━━━ Source document ━━━

Sometimes we finish earlier than projected! It all balances out.

As to the OP, in my particular OR practice, I've never had to clean up poop. Knock wood.

Specializes in Case mgmt., rehab, (CRRN), LTC & psych.
Rehab nurses don't deal with much poop.
To which type of rehab are you referring? Physical rehab or drug rehab?

I'm asking because poop and capturing the patients' overall bowel function was a fundamental part of my role as a nurse in physical acute rehab, a.k.a. recovery from disability. Plenty of bed-pan slinging, brief-changing, and booty-wiping occurs in rehab.

Specializes in Telemetry.
Lots of nursing is feces free. The nurses who work for the Red Cross collecting blood don't deal with poop.

Don't believe I've ever had a nurse collect my blood when I donated through the Red Cross.

Specializes in Case mgmt., rehab, (CRRN), LTC & psych.
Don't believe I've ever had a nurse collect my blood when I donated through the Red Cross.
Way back in 2001, I was screened by an intake RN at a local blood bank. She assessed all potential donors for suitability to donate. I was disallowed from donating because, at the time, I shared living quarters with my HCV+ parents and disclosed this information on the questionnaire I was given.

I am unsure if blood banks still utilize RNs.

Specializes in Telemetry.
Way back in 2001, I was screened by an intake RN at a local blood bank. She assessed all potential donors for suitability to donate. I was disallowed from donating because, at the time, I shared living quarters with my HCV+ parents and disclosed this information on the questionnaire I was given.

I am unsure if blood banks still utilize RNs.

I think perhaps the places that do plasma donation employ nurses to do the initial assessments while phlebotmists perform the blood collection.

━━━ Data excerpt ━━━

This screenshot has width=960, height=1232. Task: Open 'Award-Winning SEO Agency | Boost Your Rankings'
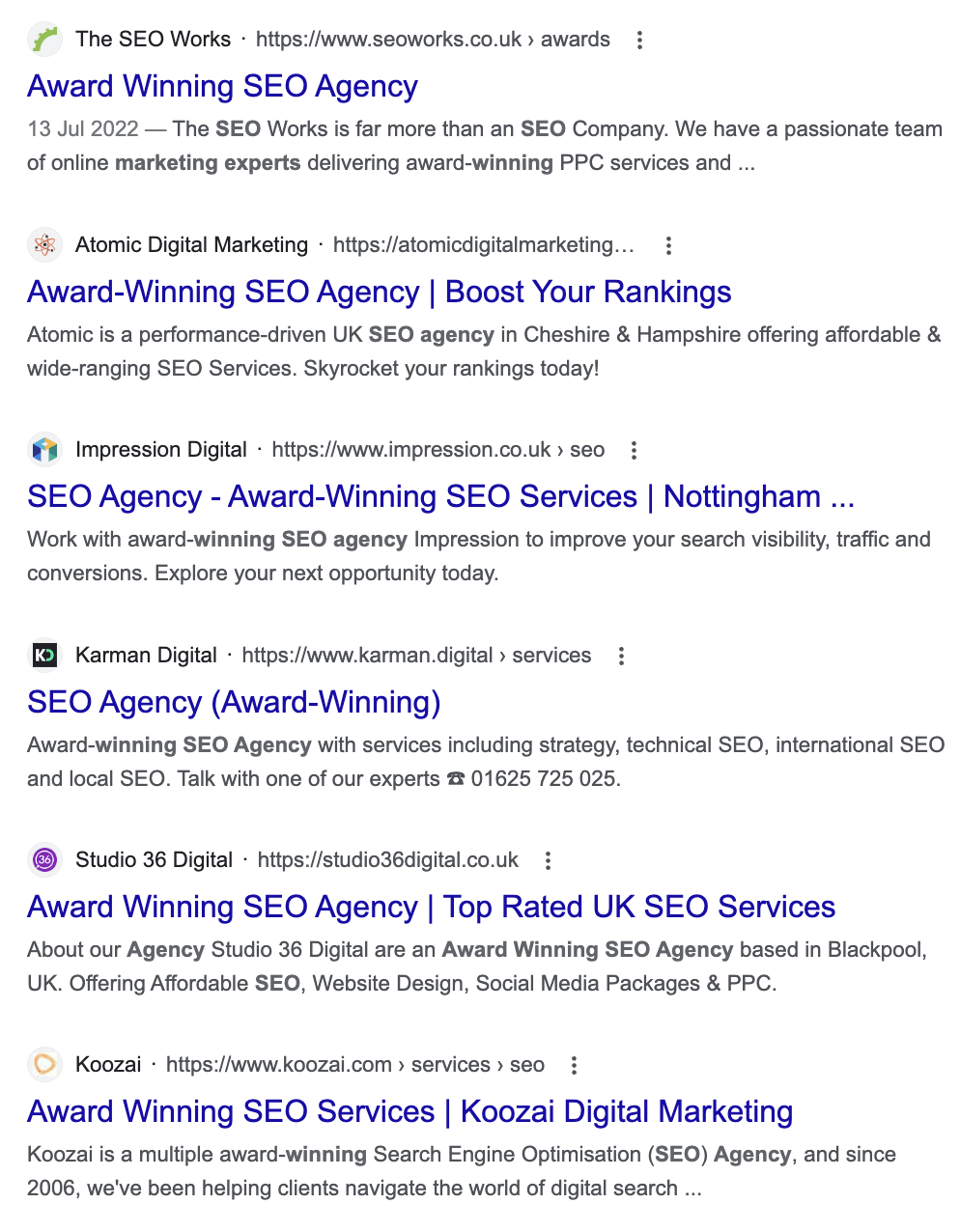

━━━

Task instructions:
1/ Answer these questions from the nursing forum thread:
(a) In what setting was capturing patients' overall bowel function a fundamental part of the nurse's role?
(b) In what year was one poster screened by an intake RN at a local blood bank?
(c) For which organization do nurses collect blood, according to the claim that lots of nursing is feces free?
2/ Carry on the nursing forum thread about poop on the job, picking up after its final post.

Answers in order:
1/
(a) Physical acute rehab, also called recovery from disability.
(b) 2001.
(c) The Red Cross.

2/
I know when donating whole blood through Red Cross it is phlebotmists who do the venipuncture.

And again, it is unlikely one will make it through nursing school without dealing with various body fluids.

Also, if students give the impression they are somehow "above" assisting patients with hygiene or that they are "destined" for greater things, that likely won't go over well with the nurses and aides on the floor (who may already have had advanced degrees before making their way to nursing/nursing school) - not to mention the patients not wanting to feel they've put out or grossed out a student.

What will she do wh e n one of her psych patients throws poop all over her? Instead of a NP, she should go.the PhD. Route. Even then shecwill have to do clinicals with very ill people who have minimal(if any) social boundaries. She wants to be what she imagines itvwill be, not what it is. Frankly, she doesn't sound like she should be in any "helping" profession. She is more concerned about her own needs and desires for regular hours, presigious job, etc.than caring for others.

I'm surprised at the number of posters here who keep harping on how sis will get poop thrown at her if she goes into psych. I worked as a staff nurse in psych for 10 years before I became a CNS, and I never encountered a client who threw or smeared poop, even in child psych. I realize it does happen, but I've got to think it's not nearly as common as some here are suggesting. I have been in psych for 30 years now, and I would estimate offhand that I can count on the fingers of one hand the number of times I've had to deal with poop at all during that time. Since becoming a psych CNS, I can assure you that that number is O. The same is going to be true of most psych NPs.

Nor I. She is "cruisin' for a bruisin'" in the vernacular. Not yor circus, not your monkeys. You'vote e tried to.be truthful, and she declines to believe. Her problem!

Sis has obviously not been successful in a career, even with a MS in psych. So she wants to breeze thru nursing school, then NP school, without having to actually do the required course work or job duties? Am I getting this right?

I am back from laughing so hard I choked.

Such and entitled person should not go into nursing. She obviously has no desire to actually care for people.

Please tell her to find another career, as nurses are caring people.

I wish her success in another field.